How Attorneys Should Act in a Deposition
- The deposition should be treated as a court proceeding. Lawyers need to avoid repetitive or argumentative questions intended to harass the deponent. They should speak and conduct themselves as if the judge is in the room. After all, when the deposition transcript is read, it will be as if they are.
- Lawyers should follow scheduling rules. The limitations of opposing counsel and the deponent should be taken into account while scheduling the deposition, based on the requirements in the litigation.
- A lawyer should respect any translation or other special requirements that a particular deponent may have.
- The deposition should be delayed only to address genuine scheduling conflicts.
- Questions about a deponent’s personal affairs or matters that are irrelevant to the subject in question should be avoided.
- Repetitive or argumentative questions should be avoided as also those intended to harass the deponent.
- Objections should be limited to those that have proper grounds.

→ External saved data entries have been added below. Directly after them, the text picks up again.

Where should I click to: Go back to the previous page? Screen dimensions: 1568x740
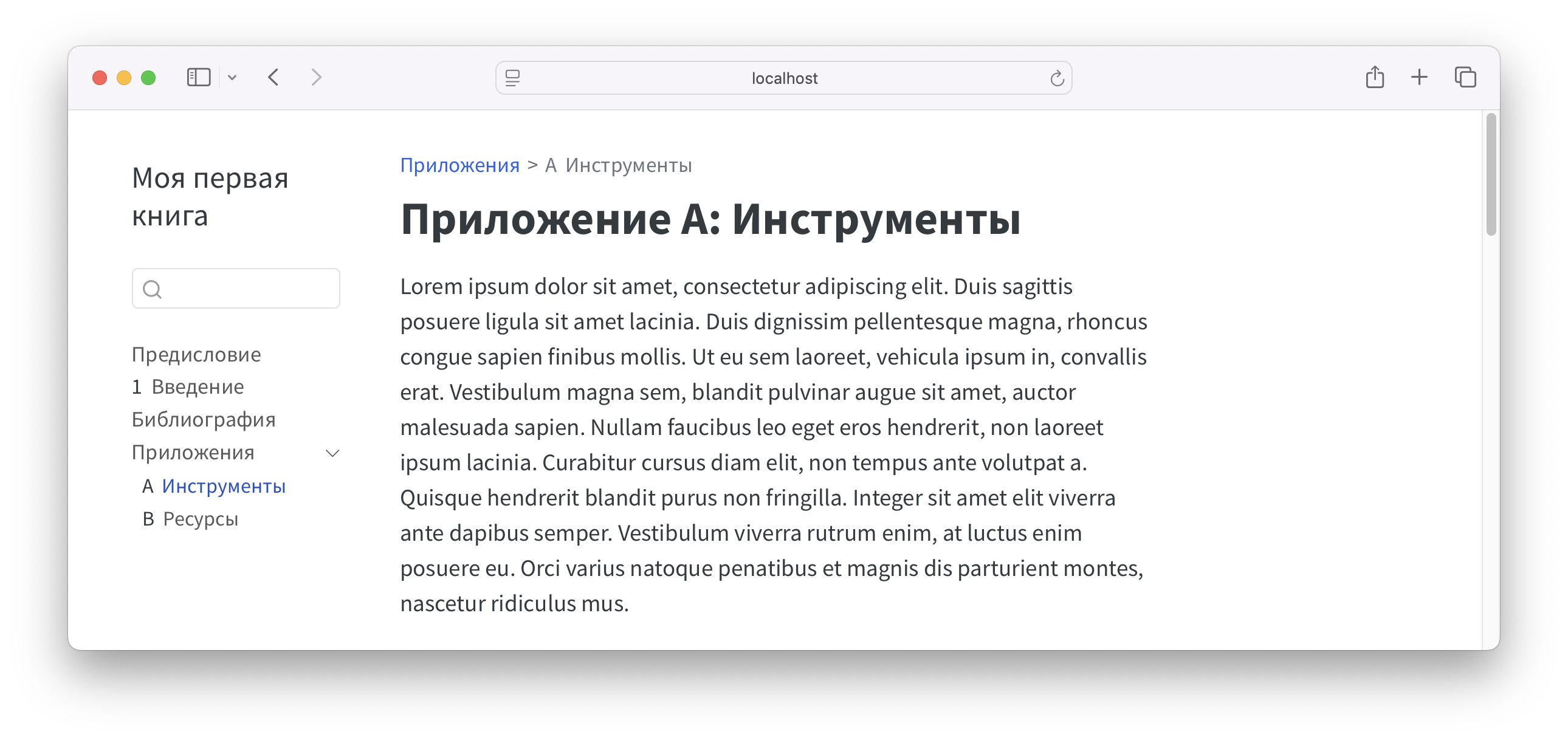(x=273, y=77)
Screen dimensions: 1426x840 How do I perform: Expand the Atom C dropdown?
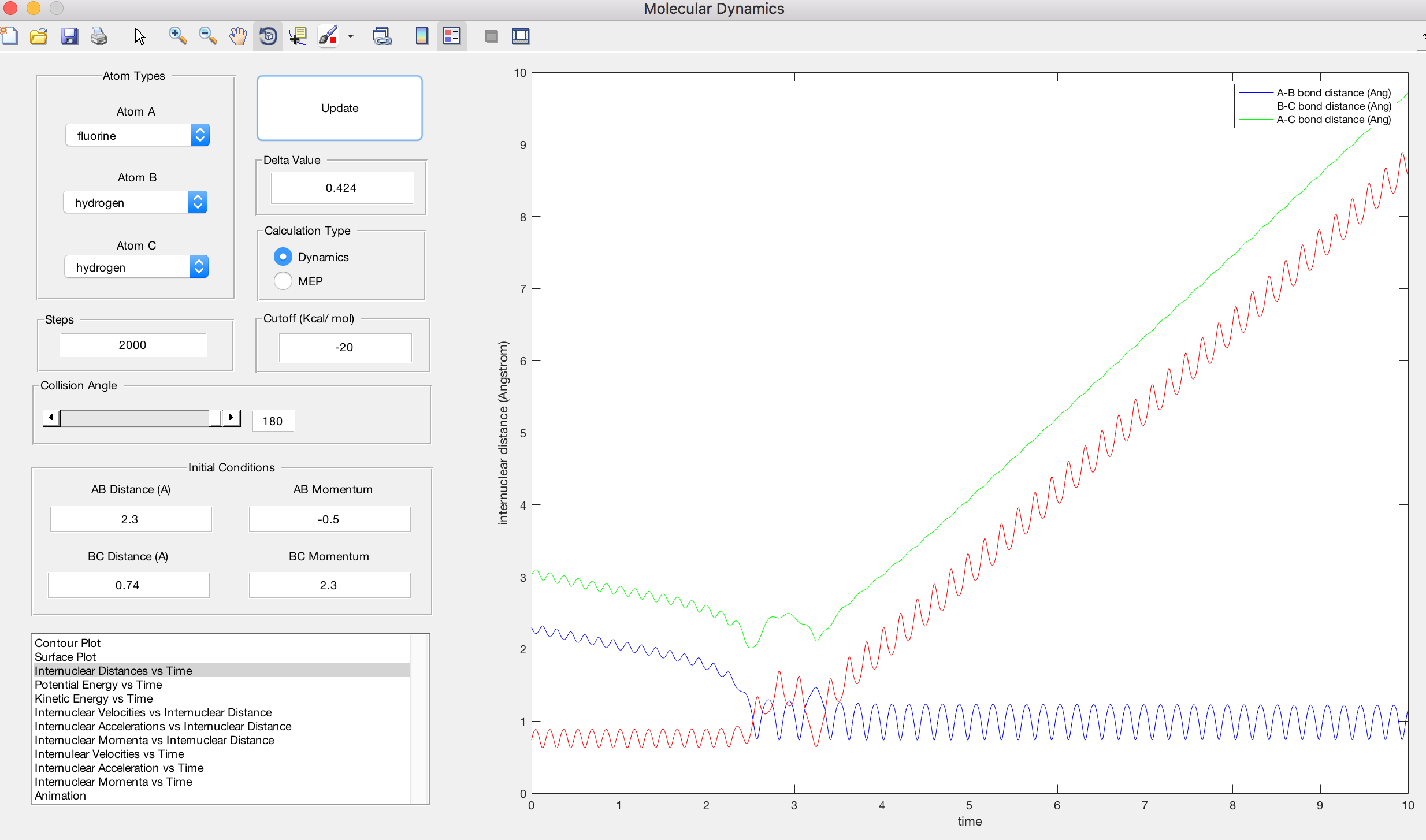tap(136, 267)
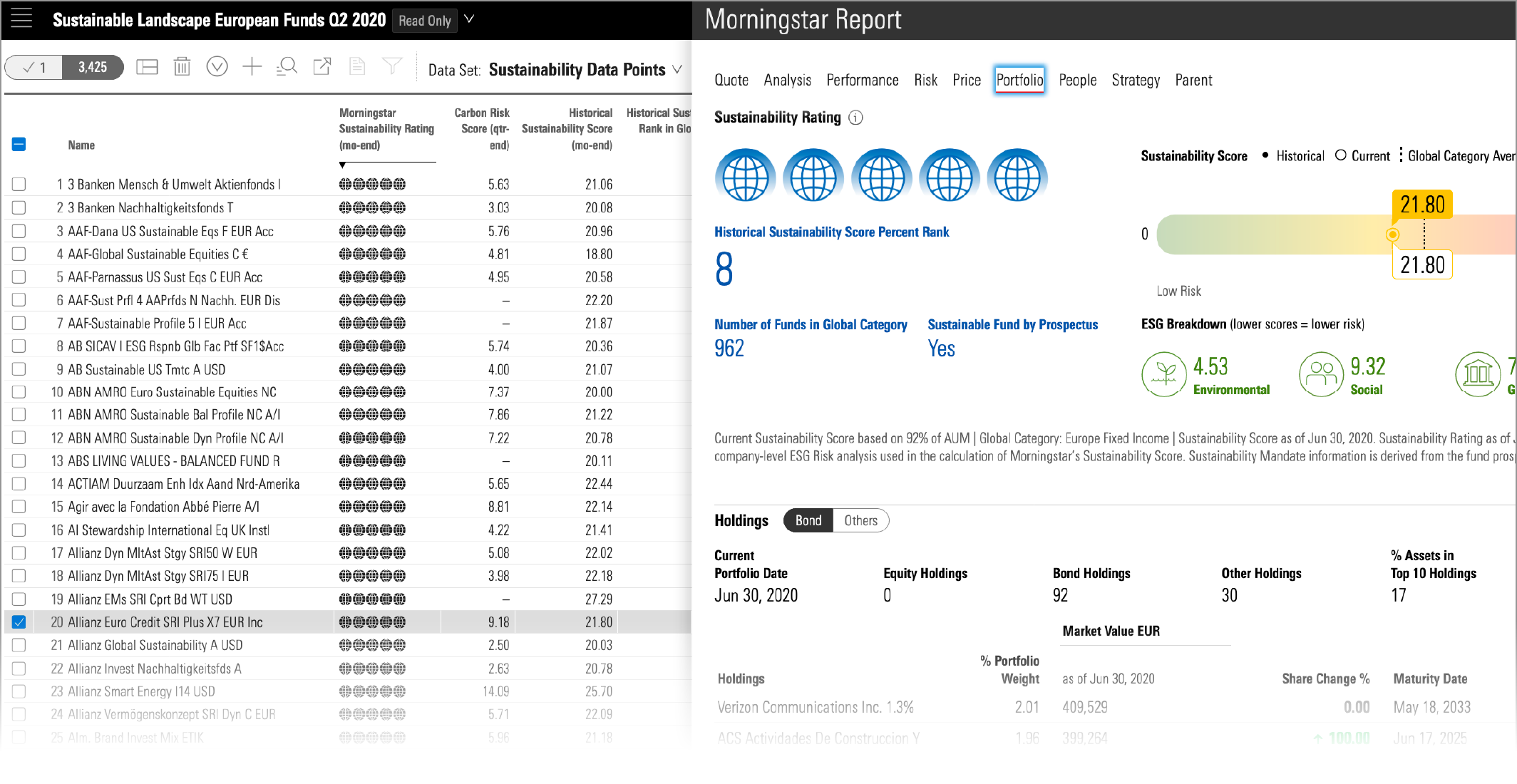Switch holdings view to Others

(860, 520)
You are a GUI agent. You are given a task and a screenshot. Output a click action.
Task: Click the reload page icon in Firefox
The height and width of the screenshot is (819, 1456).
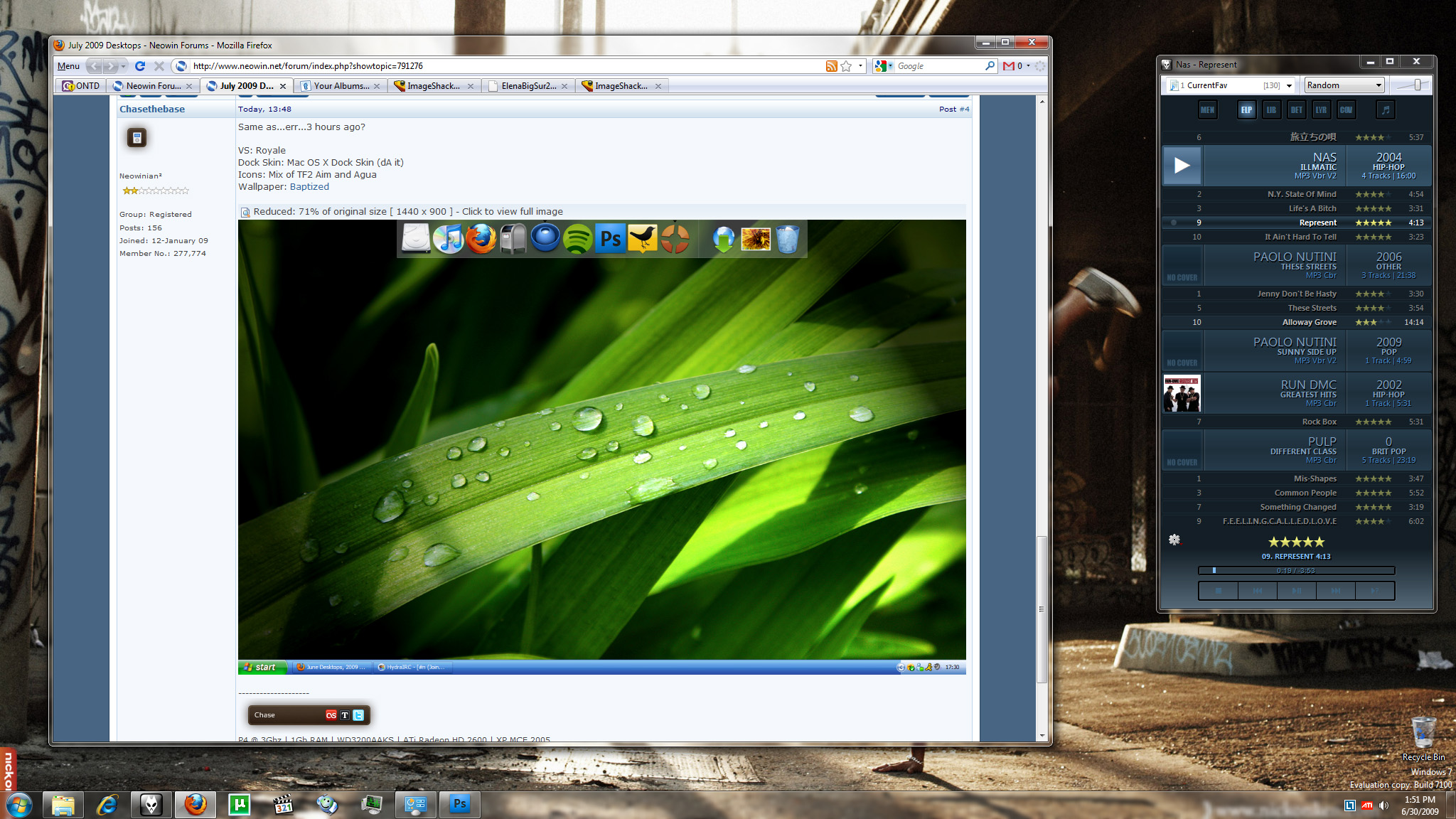pos(140,66)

- The deponent should not be instructed to refuse to answer a legitimate question.
- The lawyer should not coach the deponent or suggest answers, once a question is asked.
The best way for attorneys to maintain proper conduct during a deposition is to refrain from any behavior that would not be allowed in the presence of a judge. They should take note of the standing orders that judges and courts often issue on proper deposition conduct.
Depositions are usually conducted in the attorney’s office is and the process must be recorded and transcribed. Accurate deposition transcription is critical because it allows attorneys to identify and highlight any inconsistency between the testimony given at the deposition and at the trial or the discrepancy between the emerging evidence and the testimony.